原文:
----------------

11、画直方图,图片不显示在plots要先运行dev.off()

library(ggplot2) qplot(data=reddit,x=age.range)#显示reddit数据集中age.range中各种值的分布(使用于有几
个离散值的列

12、对直方图列上面的级别排序

reddit$age.range <- ordered(data$columns,levels=c('Under 18','18-24','25-34','35-44','45-54','55-64','65 or Above'),Drdered=T)#Drdered=T顺序设置为真

13、画直方图的两种方式

># 第一种方式
>qplot(x = dob_day, data = pf)+
  scale_x_continuous(breaks = 1:31)
># 第二种方式
>ggplot(aes(x = dob_day), data = pf) +
  geom_histogram(binwidth = 0.5) +
  scale_x_continuous(breaks = 1:31)#binwidth和bins的调整很重要尽量调小,越小越清晰
>##调整bins
>ggplot(aes(price),data = diamonds)+
  geom_histogram(bins = 300)+
  scale_x_log10()
>##默认的参数
>ggplot(aes(price),data = diamonds)+
  geom_histogram(bins = 300)+
  scale_x_log10()

 - 总体来说,更少的binwidth,更能反应数据的整体趋势,更多的bins(组数),能展示数据中的细节

14、直方图按按列dob_month的值分别画图,为每个类别变量创建相同类型的图形

ggplot(aes(x = dob_day), data = pf) +
  geom_histogram(binwidth = 0.5) +
  scale_x_continuous(breaks = 1:31)+
  facet_wrap(~dob_month,ncol=3)#ncol列数
这个是facet_wrap(formula) facet_wrap(~variable琢面包裹
facet_grid(formula)  琢面网格facet_grid(vertical~horizontal)垂直方向分割的变量 水平方向的分割的变量
教程链接

15、设置直方图x轴的起点位置和终点位置

qplot(data=pf,x=friend_count,xlim=c(0,1000))#设置x轴位置的方法
qplot(x=friend_count,data=pf)+
    scale_x_continuous(limits=c(0,1000))#设置图层的方法

16、忽略na值,

qplot(x=friend_count,data=subset(pf,!is.na(gender)),binwidth=25)+
 scale_x_continuous(limits=c(0,1000),breaks=seq(0,1000,25))+
  facet_wrap(~gender,ncol=2)

----------------

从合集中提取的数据

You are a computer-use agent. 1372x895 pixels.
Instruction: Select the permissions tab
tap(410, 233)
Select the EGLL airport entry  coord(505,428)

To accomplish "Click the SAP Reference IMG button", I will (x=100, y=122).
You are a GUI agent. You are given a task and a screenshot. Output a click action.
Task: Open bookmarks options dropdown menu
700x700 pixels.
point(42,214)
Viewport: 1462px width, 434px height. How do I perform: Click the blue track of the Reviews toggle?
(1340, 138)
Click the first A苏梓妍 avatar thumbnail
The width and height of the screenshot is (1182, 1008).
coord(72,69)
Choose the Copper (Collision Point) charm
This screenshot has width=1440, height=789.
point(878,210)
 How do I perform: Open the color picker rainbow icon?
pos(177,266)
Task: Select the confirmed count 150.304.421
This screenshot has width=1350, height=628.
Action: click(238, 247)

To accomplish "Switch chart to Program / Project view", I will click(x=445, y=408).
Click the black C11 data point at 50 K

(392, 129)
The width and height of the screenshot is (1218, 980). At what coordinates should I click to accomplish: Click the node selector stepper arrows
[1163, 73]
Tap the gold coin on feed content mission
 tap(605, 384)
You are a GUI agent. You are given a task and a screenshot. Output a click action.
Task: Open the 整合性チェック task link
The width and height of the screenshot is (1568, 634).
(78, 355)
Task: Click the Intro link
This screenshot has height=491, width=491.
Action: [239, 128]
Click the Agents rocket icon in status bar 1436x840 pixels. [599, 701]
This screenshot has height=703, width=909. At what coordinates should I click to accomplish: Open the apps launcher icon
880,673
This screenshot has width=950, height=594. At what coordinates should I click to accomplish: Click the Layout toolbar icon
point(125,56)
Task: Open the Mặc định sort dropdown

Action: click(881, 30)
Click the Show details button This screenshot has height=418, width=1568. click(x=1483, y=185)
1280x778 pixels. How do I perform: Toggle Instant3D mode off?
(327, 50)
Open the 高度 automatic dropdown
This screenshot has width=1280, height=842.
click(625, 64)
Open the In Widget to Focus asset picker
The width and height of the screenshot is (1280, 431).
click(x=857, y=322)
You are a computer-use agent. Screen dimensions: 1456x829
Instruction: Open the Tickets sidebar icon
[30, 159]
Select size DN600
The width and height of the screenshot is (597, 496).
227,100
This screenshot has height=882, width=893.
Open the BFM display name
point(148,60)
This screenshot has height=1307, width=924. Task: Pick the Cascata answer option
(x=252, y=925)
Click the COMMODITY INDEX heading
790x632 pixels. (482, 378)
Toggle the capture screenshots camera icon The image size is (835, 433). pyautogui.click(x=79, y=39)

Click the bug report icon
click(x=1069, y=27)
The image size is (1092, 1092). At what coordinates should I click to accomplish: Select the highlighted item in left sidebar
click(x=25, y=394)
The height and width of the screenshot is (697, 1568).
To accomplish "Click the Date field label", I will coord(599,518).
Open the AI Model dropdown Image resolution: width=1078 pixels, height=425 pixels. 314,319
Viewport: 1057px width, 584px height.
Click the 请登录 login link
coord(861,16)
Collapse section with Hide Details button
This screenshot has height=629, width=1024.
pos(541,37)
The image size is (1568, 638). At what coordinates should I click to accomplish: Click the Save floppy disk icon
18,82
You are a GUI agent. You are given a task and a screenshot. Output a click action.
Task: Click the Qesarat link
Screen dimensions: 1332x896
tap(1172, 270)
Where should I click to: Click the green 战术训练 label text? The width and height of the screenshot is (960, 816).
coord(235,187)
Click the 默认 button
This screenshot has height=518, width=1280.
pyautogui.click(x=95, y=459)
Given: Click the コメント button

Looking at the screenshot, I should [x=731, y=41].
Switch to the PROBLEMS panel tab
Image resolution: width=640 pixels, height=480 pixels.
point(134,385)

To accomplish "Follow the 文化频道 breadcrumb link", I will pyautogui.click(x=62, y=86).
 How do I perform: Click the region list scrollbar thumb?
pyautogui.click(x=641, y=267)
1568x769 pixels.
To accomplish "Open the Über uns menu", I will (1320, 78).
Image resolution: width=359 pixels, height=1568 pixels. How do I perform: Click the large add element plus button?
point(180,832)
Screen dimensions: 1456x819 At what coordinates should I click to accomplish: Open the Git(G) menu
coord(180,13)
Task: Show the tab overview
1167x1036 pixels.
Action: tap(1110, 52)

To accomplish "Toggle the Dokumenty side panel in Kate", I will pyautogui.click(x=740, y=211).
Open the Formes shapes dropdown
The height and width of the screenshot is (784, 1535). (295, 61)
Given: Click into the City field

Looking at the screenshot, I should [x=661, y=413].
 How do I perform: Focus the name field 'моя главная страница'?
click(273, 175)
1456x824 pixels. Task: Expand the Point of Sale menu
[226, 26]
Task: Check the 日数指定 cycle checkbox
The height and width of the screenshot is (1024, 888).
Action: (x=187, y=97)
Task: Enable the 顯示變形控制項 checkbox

----------------

小练习 1: 按照这篇ggplot2直方图笔记的说法,画直方图时图片不显示在plots中,要先运行什么?
小练习 2: 接着这篇ggplot2直方图笔记的最后一行往下续写。

参考答案 1: 要先运行dev.off()。

参考答案 2:
1.subset(pf,!is.na(gender))忽略gender列中的na值;
2.binwidth调组距;
3.scale_x_continuous(limits=c(0,1000)建立图层,设置X轴上起始和终点位置;
4.breaks设置0-1000的数据,组居为25;5.facet_wrap(~gender,ncol=2)按gender 的类别建立两个列图

17、查看统计数据

table(pf$gender)#查看数据集pf中gender字段各个值有多少

18、查看统计值

by(pf$friend_count,pf$gender,summary)
查看gender各列别的friend_count值统计

19、设置直方图的颜色

qplot(x=tenure,data=pf,binwidth=30,
      color=I('black'),fill=I('#099DD9'))

ggplot(aes(x=price,fill=cut),data=diamonds)+
  geom_histogram()+
  facet_wrap(~color)+
  scale_x_log10()+
  scale_fill_brewer(type="qual")
1. fill=cut 设置填充颜色

20、

qplot(x = age,data=pf,binwidth=1,
      color=I('black'),fill=I('#099DD9'))+
  scale_x_continuous(breaks= seq(0,113,5))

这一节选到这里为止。